I have had many close calls with near disasters. Most of these have centered around my brain fog and issues with short-term memory. The first happened early on after I moved into my “safe” house. I was sitting on my cot which was not only my bed but my place to sit and read. Then all of a sudden my smoke alarm was going off! What could be on fire? I panicked. This was my only safe place. What if there was an electrical fire? Quickly I began to search room by room. As I made my way through the living room, I could smell smoke in the kitchen? What could be burning? It was a pot of beans that I had put on to cook and then just as quickly forgot about. After that incident, I began setting the timer on the stove. Of course the timer only works if you can hear it.

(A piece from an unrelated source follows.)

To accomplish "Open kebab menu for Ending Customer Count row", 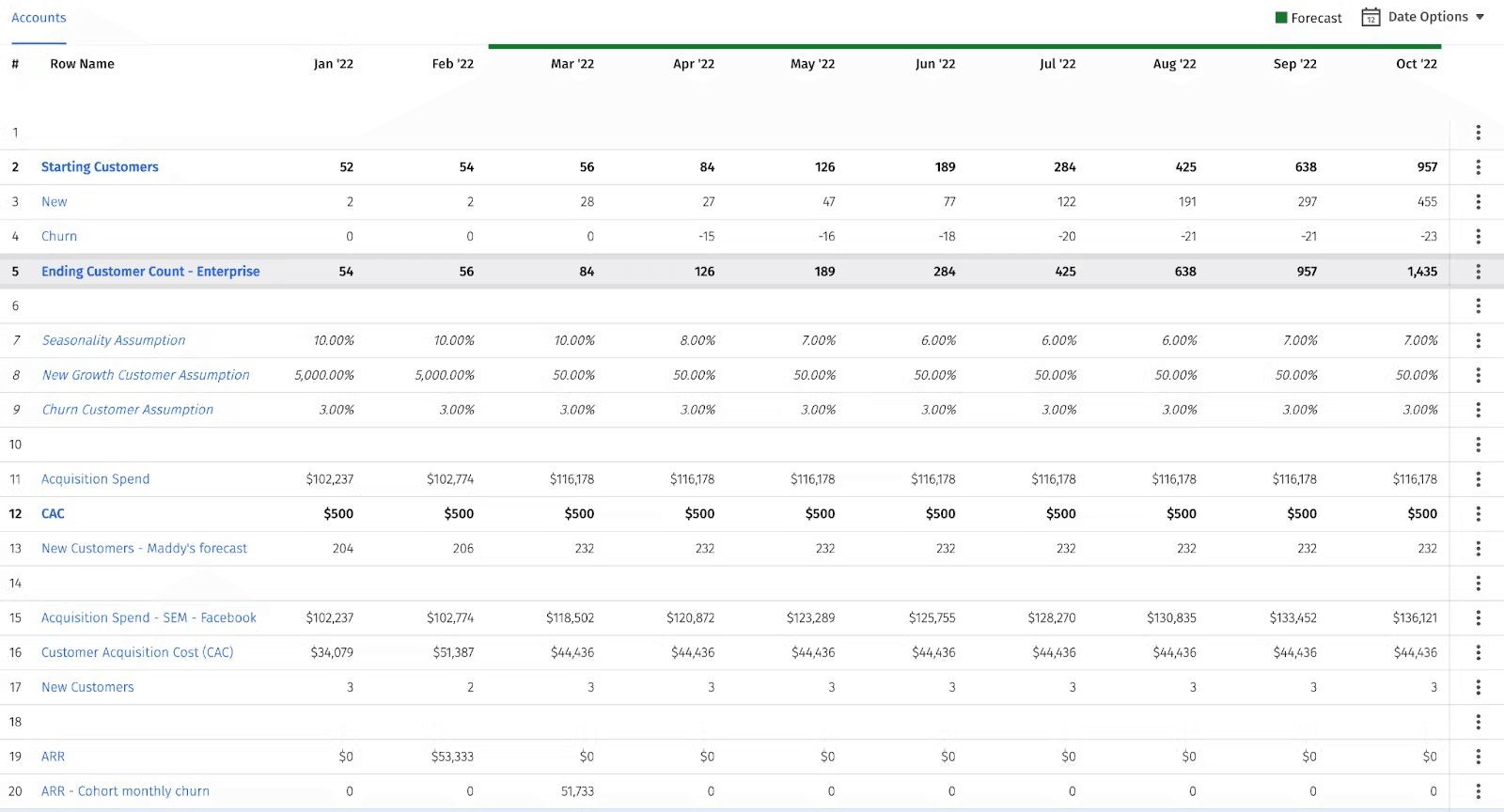I will point(1478,272).
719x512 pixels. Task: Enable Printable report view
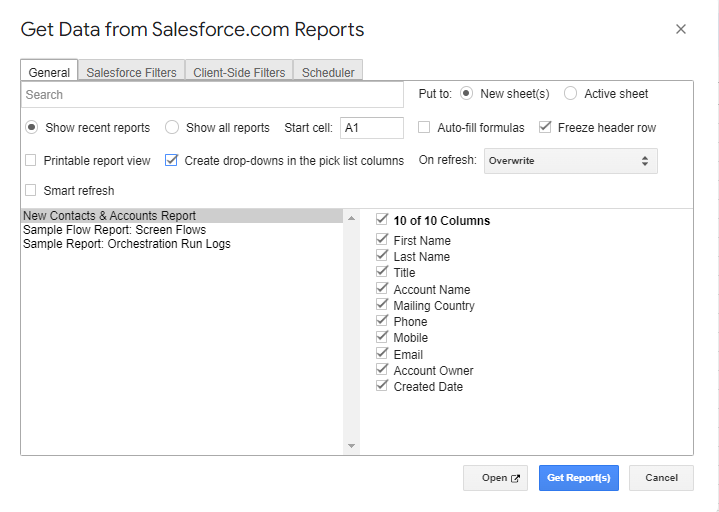31,160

One day my husband and I were outside and we saw smoke coming out of the vent in the kitchen. Again, a pan was smoking! I had set the timer and then walked outside and never heard it go off. Now I set the timer and stay within range or turn the burner off. I have had so many close calls. The scariest part is that if my house were to burn, where would I go?
Fast forward a couple of years and it is Christmas time. I am taking this excerpt from my book:
On Christmas Eve, Laura and I made a cheesecake. There must have been too much butter in the crust or the pan was not put together correctly because it leaked all over the oven. In my infinite wisdom (and brain fog), I decided that we would just set the oven to the self-clean cycle and watch a movie. Then it would be clean the next morning and not smoke when we cooked dinner. All of a sudden we heard popping and crackling! There was a fire in the oven. We immediately turned the oven off and the whole house smelled of smoke. It was cold but we opened doors and windows in an attempt to get the smoke out. The smoke eventually left but the smell did not. Great! I had contaminated the only safe place I had. My only option was to go into the garage and sleep in the car. But it was so darn cold. My clothes in the house smelled, as did my blankets. My only choice was to sleep in the car wearing two Tyvek suits to try to stay warm, and I occasionally started up the car to turn the heater on. Morning came and, while the house wasn’t perfect, I managed by wearing my mask. But I had the awful task of washing and drying all the clothes my family would be wearing when they arrived as well as all my bedding. We survived but what a story that made.
Have you had any close calls with fires or near disasters because of brain fog or short-term memory loss? I would love to hear your stories.